These figures suggest Jeeto Pakistan’s popularity among all demographic groups and in all parts of Pakistan. They, however, mask a nuance. Inaam Ghar and Jeeto Pakistan were running neck and neck among the viewers coming from the two lowest economic classes, even when the latter was beating the former hands down in the three upper tiers of economic classes. While Mustafa’s followers seem to be evenly spread in different segments of the society, Husain’s fans are heavily concentrated in the two poorest income groups.

Husain flaunts it as a badge of honour. “I cater to and entertain the vast majority — the ordinary people. The people the elites avoid dealing with.”


*Neelam Ghar* host Tariq Aziz with Aamir Liaquat Husain during an episode of *Inam Ghar* earlier this year | Courtesy Geo Entertainment
Neelam Ghar host Tariq Aziz with Aamir Liaquat Husain during an episode of Inam Ghar earlier this year | Courtesy Geo Entertainment

As music fills the auditorium and television screens, the familiar face of the master of ceremonies emerges from the shadows. He stomps onto the sparsely decorated, almost bland stage in quick steps, along with a female colleague, to a rousing welcome by the audience. Dressed in an elegant suit, he delivers in his trademark baritone of what is arguably the most well-known opening speech in Pakistani television show history.

“Ibteda hai rabb-e-jalil ke babarkat naam se jo diloun ke bheyd khoob janta hai … (We begin with the holy name of God, who knows what is hidden in hearts…) Dekhti aankhon, suntay kaanon, aap ko Tariq Aziz ka salaam pohnchay. Aanay walay muazziz mehmanon ko khush amdeed. (To eyes that are watching and ears that are hearing, Tariq Aziz welcomes his honourable guests).

Since it was first broadcast on the state-run Pakistan Television (PTV) channel in 1975, Neelam Ghar has had a few monikers over time. These days it goes by the title of Bazm-e-Tariq Aziz, named after its first and only host, Tariq Aziz, who is the primary reason for the show’s sustained presence and its devoted fan following over the 37 years it has been on television (it was taken off-air twice; once during Ziaul Haq’s military regime and later during Benazir Bhutto’s first tenure as prime minister; on both occasions, it was brought back under public pressure). Blessed with good looks, an impeccable command over Urdu language, poetry and general knowledge, the septuagenarian Aziz once said of his show’s popularity: “Neelam Ghar is the only show that is seen with the same interest at the presidency, as it is at a beggar’s shack.”

Also read: Brotherhood thrives in Karachi's religiously diverse quarters

Neelam Ghar was PTV’s attempt at joining the shopping-oriented game shows that had gripped the American television audiences between the 1950s and the 1970s. Though the first game show to appear on television was the Spelling Bee contest in 1938 in the United Kingdom, American television networks soon started producing many successful, long-running shows such as Twenty One, The $64,000 Question and, of course, the most popular, The Price is Right. While a majority of the game shows during the 1940s and 1950s involved low stakes (and were aired during the daytime), some game shows with high stakes were later designed for a prime -time audience.
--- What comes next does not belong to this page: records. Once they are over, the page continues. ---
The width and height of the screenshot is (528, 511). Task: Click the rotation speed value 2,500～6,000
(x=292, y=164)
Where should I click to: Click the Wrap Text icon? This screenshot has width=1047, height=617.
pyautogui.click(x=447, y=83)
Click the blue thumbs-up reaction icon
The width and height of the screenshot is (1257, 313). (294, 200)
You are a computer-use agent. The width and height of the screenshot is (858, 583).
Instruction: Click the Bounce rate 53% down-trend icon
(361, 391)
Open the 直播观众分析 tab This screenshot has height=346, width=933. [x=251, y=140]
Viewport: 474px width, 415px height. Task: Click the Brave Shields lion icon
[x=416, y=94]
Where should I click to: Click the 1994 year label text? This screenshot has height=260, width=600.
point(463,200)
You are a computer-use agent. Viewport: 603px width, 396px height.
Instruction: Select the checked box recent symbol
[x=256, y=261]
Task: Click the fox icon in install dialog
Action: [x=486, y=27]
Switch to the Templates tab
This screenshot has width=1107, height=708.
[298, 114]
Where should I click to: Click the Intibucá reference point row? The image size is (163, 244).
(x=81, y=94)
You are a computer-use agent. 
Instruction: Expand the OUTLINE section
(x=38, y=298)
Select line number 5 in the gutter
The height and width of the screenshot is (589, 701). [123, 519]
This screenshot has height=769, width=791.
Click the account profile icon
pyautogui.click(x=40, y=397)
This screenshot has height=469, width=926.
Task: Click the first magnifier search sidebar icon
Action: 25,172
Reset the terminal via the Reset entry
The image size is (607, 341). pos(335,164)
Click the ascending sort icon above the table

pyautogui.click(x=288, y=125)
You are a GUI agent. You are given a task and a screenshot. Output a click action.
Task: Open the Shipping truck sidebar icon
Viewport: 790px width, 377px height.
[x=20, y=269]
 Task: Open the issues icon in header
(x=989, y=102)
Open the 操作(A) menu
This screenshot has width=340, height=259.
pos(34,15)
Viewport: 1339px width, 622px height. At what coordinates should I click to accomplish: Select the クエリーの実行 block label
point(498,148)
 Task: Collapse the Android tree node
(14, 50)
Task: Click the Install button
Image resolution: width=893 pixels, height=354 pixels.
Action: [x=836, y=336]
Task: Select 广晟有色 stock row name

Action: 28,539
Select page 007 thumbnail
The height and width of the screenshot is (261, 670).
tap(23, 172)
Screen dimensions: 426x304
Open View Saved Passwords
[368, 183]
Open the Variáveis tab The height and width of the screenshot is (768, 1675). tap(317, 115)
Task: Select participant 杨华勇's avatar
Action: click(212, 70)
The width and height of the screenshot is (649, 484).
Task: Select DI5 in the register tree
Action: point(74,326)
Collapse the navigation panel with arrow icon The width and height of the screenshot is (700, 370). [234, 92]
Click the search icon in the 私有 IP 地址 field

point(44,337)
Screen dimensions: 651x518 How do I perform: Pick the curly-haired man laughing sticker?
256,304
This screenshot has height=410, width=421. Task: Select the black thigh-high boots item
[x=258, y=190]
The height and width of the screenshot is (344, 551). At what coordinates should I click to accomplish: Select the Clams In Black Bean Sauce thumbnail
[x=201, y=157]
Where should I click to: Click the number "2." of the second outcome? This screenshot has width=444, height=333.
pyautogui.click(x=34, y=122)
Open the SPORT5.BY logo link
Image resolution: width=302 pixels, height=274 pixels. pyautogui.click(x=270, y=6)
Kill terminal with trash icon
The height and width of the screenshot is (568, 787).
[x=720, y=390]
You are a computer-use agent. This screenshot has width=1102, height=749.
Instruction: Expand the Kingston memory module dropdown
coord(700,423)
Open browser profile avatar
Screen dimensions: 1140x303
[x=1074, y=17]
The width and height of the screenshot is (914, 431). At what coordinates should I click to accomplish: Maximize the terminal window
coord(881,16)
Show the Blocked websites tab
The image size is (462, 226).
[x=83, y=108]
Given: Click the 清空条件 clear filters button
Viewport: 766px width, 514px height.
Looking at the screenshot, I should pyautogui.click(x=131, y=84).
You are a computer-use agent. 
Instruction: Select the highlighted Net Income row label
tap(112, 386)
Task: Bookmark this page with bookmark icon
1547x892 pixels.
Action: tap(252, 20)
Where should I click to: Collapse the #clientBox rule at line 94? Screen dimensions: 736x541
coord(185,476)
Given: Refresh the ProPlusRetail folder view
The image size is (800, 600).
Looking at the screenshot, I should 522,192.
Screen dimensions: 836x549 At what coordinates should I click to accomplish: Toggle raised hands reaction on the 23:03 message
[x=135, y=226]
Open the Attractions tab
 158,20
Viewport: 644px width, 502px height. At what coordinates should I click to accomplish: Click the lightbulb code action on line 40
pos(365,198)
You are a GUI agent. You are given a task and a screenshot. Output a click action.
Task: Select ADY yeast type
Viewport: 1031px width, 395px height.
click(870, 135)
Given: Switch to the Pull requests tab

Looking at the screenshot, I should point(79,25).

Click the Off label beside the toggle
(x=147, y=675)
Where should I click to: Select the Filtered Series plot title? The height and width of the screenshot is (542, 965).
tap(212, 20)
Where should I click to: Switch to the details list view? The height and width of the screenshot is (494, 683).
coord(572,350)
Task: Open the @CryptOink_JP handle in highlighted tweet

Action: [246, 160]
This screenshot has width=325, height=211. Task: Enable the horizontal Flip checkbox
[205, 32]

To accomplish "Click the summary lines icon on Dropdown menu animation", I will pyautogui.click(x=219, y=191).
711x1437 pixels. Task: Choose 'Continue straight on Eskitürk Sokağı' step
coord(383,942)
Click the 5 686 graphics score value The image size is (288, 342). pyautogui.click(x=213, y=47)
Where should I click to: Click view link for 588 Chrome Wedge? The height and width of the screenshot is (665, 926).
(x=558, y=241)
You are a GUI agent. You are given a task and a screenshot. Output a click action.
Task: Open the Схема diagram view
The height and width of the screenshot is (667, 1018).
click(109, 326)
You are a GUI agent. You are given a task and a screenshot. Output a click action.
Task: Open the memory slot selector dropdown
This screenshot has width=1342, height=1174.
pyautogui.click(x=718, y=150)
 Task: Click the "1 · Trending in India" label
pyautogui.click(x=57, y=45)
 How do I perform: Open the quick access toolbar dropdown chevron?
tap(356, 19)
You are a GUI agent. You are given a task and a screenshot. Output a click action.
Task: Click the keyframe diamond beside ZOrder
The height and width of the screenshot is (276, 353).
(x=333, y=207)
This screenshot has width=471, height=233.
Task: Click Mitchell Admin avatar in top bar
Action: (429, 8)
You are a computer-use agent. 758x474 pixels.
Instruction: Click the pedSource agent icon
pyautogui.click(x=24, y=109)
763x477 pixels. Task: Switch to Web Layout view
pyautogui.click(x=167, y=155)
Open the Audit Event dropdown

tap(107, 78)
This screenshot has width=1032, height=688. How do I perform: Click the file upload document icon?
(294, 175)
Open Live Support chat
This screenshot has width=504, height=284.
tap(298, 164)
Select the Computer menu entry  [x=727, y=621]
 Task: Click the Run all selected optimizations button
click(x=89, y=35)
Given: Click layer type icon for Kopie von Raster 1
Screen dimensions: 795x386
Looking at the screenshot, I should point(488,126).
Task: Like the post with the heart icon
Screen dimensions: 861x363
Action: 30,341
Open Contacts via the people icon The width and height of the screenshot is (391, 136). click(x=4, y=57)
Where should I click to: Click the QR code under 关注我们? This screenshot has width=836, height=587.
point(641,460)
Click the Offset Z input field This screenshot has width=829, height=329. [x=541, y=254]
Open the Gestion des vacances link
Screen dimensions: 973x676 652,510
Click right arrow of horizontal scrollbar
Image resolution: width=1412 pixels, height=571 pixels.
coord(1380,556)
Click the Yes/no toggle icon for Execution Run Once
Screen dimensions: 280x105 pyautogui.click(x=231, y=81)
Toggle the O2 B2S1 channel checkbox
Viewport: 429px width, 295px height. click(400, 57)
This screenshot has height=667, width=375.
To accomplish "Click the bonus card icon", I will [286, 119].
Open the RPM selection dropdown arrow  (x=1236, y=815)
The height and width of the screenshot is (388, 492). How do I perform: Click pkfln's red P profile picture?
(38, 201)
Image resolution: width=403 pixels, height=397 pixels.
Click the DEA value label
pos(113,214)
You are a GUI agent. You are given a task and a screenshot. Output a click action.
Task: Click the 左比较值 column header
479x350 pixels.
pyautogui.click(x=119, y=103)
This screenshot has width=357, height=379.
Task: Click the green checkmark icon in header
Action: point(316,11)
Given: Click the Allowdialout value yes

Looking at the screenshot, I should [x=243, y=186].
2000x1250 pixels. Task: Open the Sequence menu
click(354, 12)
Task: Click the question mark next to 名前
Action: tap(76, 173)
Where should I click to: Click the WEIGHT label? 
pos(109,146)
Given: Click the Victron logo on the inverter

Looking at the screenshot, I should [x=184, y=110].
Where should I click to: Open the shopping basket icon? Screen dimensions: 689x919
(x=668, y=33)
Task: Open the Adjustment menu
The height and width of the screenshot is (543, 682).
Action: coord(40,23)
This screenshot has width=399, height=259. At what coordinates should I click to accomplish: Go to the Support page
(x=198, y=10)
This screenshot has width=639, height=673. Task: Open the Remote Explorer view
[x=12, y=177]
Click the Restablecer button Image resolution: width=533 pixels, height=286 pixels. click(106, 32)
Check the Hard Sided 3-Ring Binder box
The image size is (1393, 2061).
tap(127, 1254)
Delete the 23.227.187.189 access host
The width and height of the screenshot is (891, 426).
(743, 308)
Neelam Ghar was slightly different. It was always a low -stakes show for a prime-time audience. Ever since its inception, it has been on PTV every weekend. Its popularity has withered since the turn of the century as the emergence of private television channels and satellite television networks corroded PTV’s monopoly over the Pakistani audience.

Since then, private channels have not only syndicated foreign game shows, they have also customised some of these shows for local audiences. Who Wants to be a Millionaire, for instance, has been remade as Kya Aap Banaingay Crorepati. MasterChef Pakistan is another example of the same customisation.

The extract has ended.